Annoy the devil, Luther writes, by helping your neighbor and serving God when it costs.

If Christ shed his blood for me and died for me, why should I not expose myself to some small dangers for his sake and disregard this feeble plague? If you can terrorize, Christ can strengthen me. If you can kill, Christ can give life. If you have poison in your fangs, Christ has far greater medicine. Should not my dear Christ, with his precepts, his kindness, and all his encouragement, be more important in my spirit than you, roguish devil, with your false terrors in my weak flesh? God forbid! Get away, devil. Here is Christ and here am I, his servant in this work. Let Christ prevail! Amen.
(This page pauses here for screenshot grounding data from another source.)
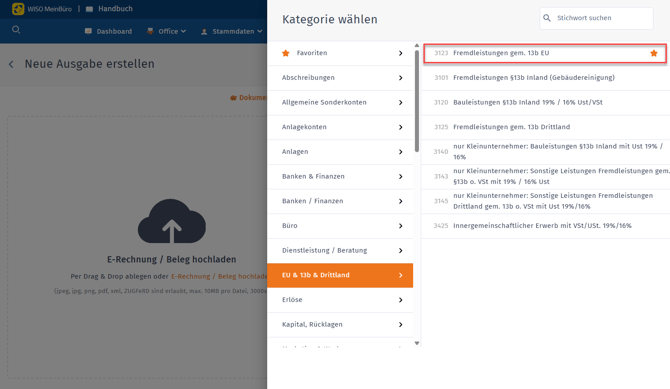Choose 3125 Fremdleistungen gem. 13b Drittland
The image size is (670, 389).
click(x=545, y=127)
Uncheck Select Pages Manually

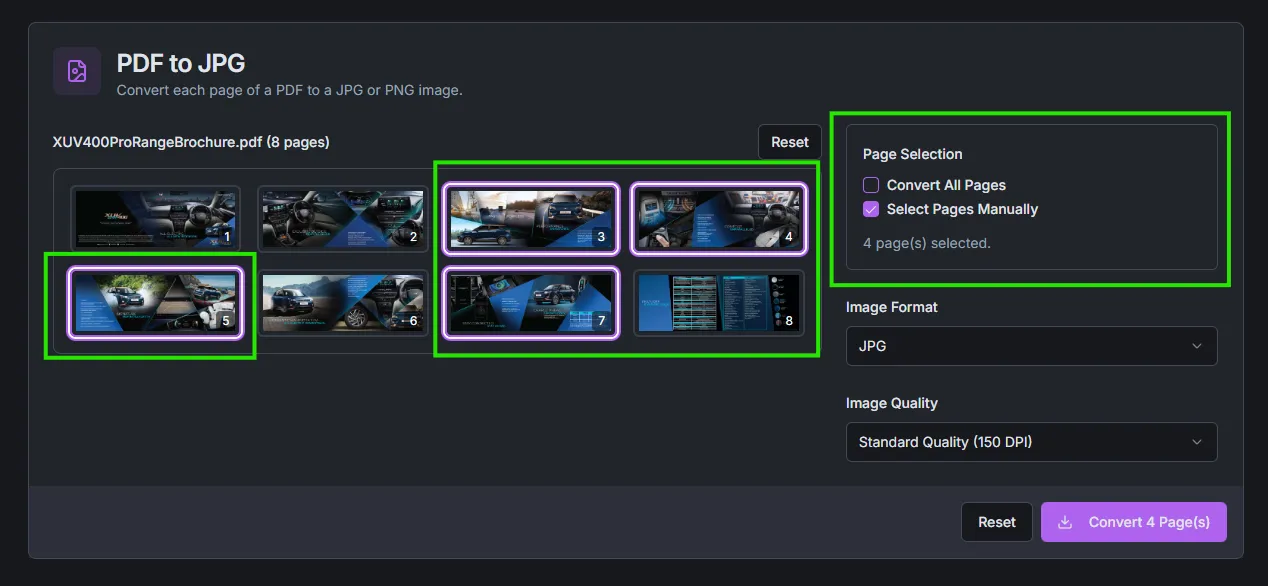pos(871,209)
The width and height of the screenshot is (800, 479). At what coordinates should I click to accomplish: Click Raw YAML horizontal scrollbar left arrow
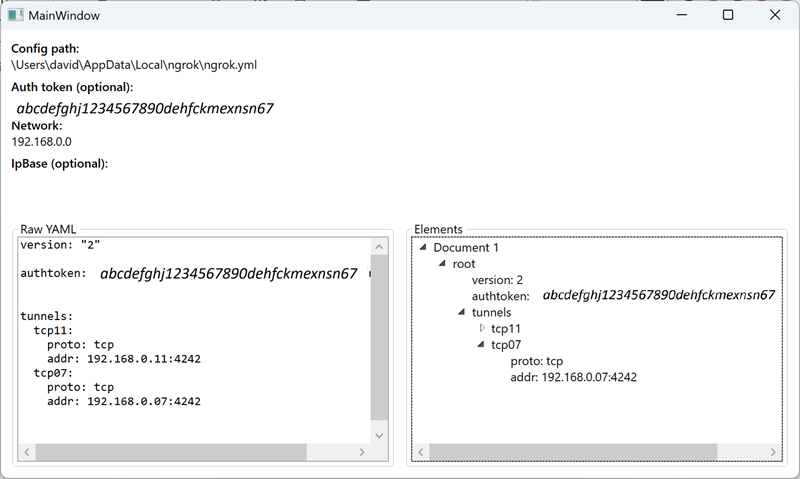pyautogui.click(x=27, y=452)
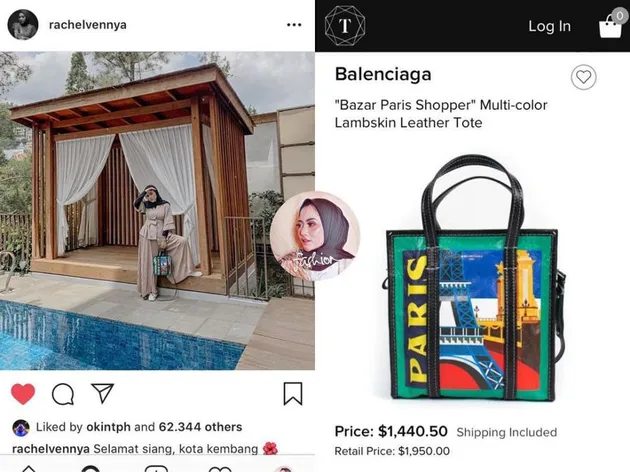Open the 62.344 others likes list
Screen dimensions: 630x472
point(200,427)
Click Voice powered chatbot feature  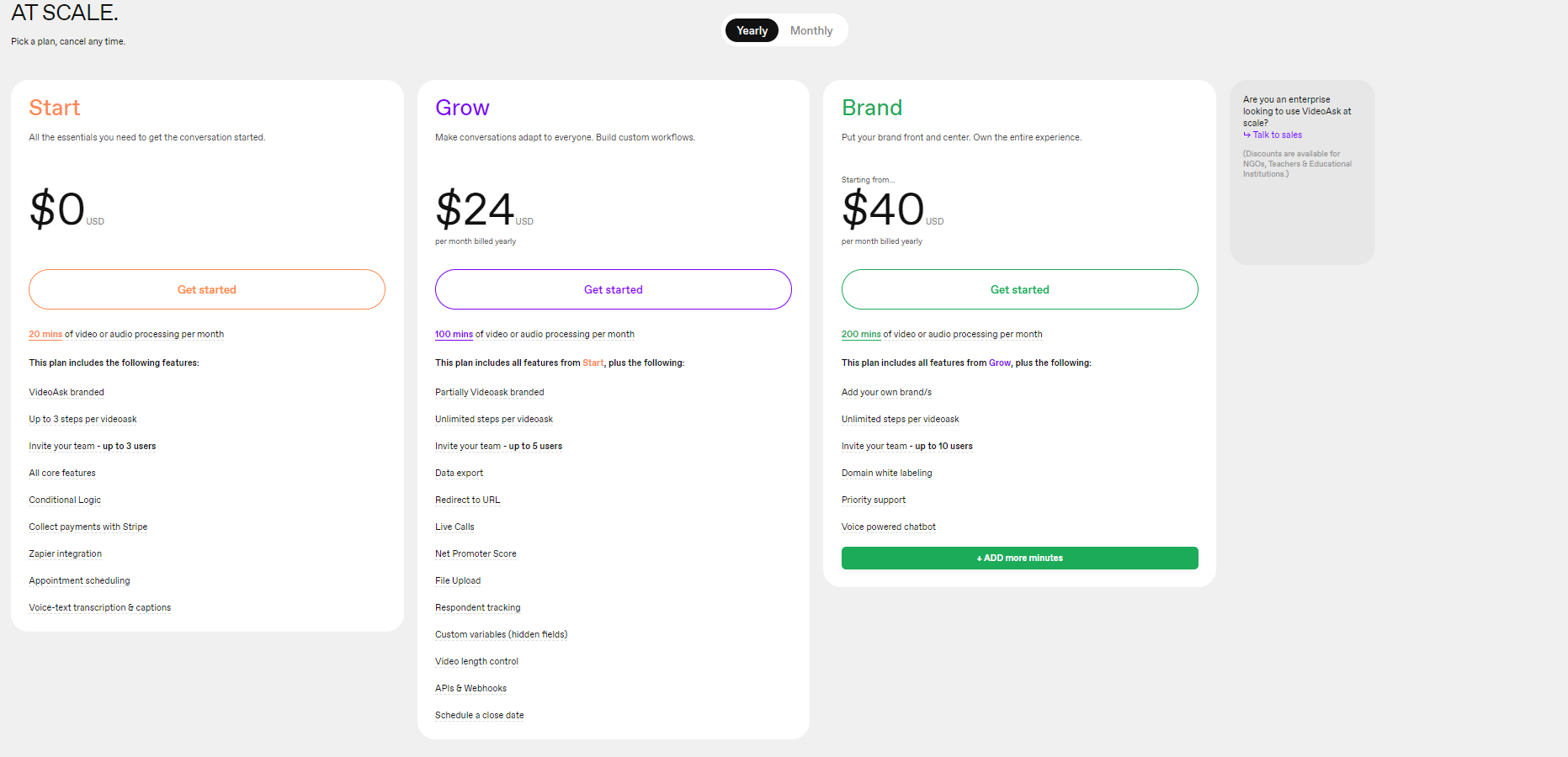click(889, 527)
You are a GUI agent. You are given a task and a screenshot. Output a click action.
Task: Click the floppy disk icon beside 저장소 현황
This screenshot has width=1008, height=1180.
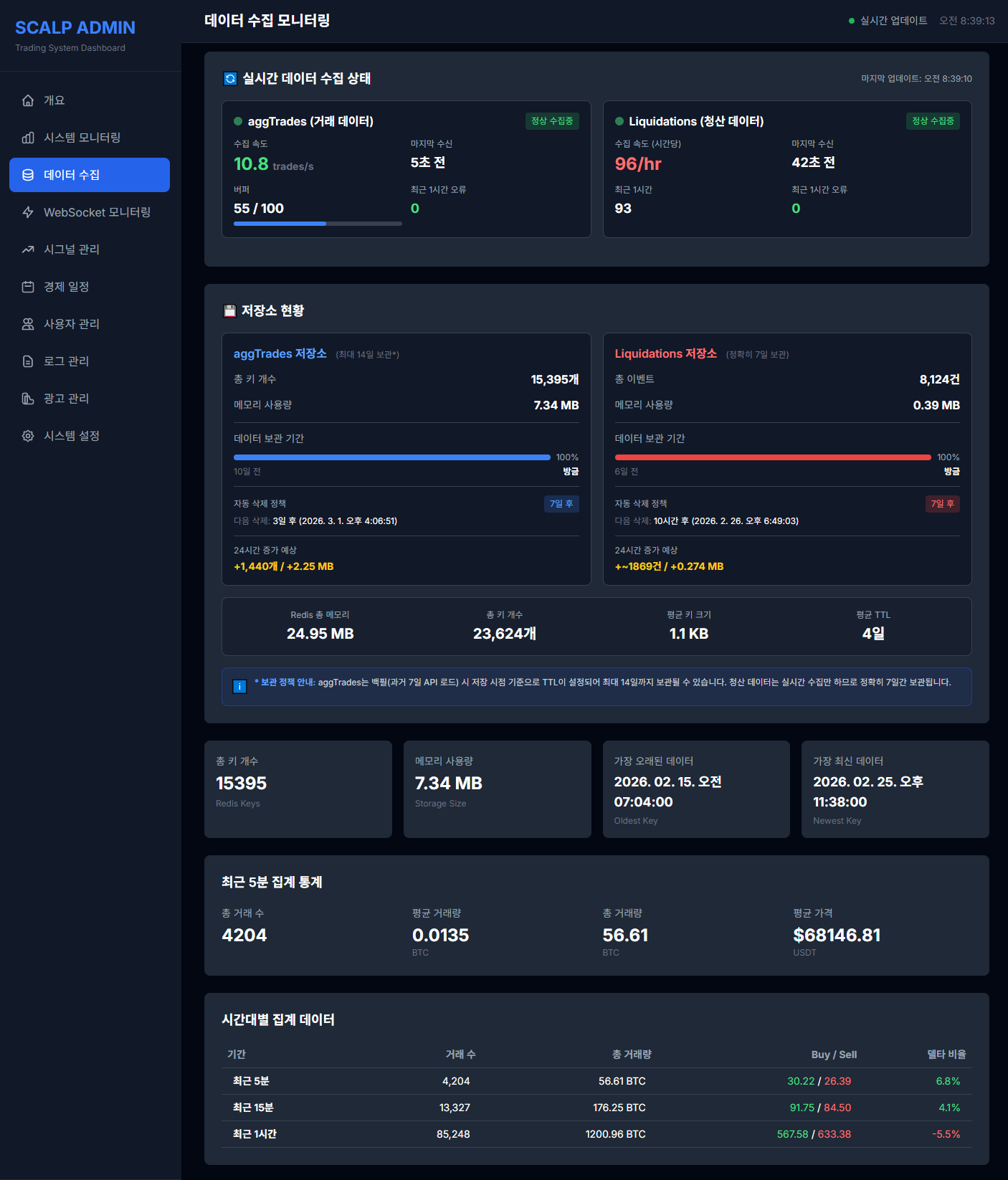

The Lesson: Ministry’s hard enough. Don’t make it harder by taking your eyes off Christ and beginning to believe the devil’s lies.

Conclusion

Ministry’s tough. It costs. It takes wisdom to know when to stay and when to go. Luther’s writing reminds us of some important truths that will guide us as we serve:

  • Fulfill your ministry, even when it costs.
  • Don’t take unnecessary risks. Look after yourself while you pay the cost.
  • Know your limits. Stay when it’s required or when you’re bold; feel free to leave when that’s the faithful, reasonable option.
  • Keep your eyes on Christ. Frustrate the devil by loving and serving God and others even when it’s hard.

Good advice for plagues and for the ordinary hardships of ministry.